Set exercise:
How many of the lines below contain the string "height"? Reply with the number alone.
* begin Material shown *
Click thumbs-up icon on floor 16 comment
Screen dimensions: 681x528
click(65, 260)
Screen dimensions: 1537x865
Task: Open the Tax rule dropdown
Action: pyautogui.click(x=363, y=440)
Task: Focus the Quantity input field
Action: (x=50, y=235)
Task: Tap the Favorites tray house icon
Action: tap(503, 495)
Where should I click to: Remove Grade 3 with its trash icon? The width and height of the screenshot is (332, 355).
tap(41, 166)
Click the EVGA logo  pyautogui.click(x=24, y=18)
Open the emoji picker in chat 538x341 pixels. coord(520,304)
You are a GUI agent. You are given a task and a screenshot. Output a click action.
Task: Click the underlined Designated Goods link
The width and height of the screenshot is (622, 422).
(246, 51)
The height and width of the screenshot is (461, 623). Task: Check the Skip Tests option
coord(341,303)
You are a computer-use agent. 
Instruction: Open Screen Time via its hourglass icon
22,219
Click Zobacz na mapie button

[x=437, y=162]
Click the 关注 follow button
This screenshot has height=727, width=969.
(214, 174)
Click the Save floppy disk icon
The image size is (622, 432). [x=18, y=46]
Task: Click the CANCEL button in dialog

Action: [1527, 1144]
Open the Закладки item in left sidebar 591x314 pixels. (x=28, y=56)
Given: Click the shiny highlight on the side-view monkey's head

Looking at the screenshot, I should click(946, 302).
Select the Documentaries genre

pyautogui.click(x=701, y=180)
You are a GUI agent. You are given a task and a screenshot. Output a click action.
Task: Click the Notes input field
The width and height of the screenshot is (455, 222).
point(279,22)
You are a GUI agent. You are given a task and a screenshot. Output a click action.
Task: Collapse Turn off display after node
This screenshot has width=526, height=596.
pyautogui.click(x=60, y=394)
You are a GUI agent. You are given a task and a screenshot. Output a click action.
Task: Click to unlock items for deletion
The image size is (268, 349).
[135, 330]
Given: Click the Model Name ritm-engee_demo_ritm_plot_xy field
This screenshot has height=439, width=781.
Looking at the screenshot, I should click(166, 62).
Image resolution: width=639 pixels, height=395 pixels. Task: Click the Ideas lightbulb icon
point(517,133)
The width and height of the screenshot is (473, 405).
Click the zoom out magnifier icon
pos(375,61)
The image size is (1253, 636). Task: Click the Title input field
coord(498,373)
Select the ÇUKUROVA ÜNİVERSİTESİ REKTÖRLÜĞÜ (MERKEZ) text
* end Material shown *
Solution to the exercise:
9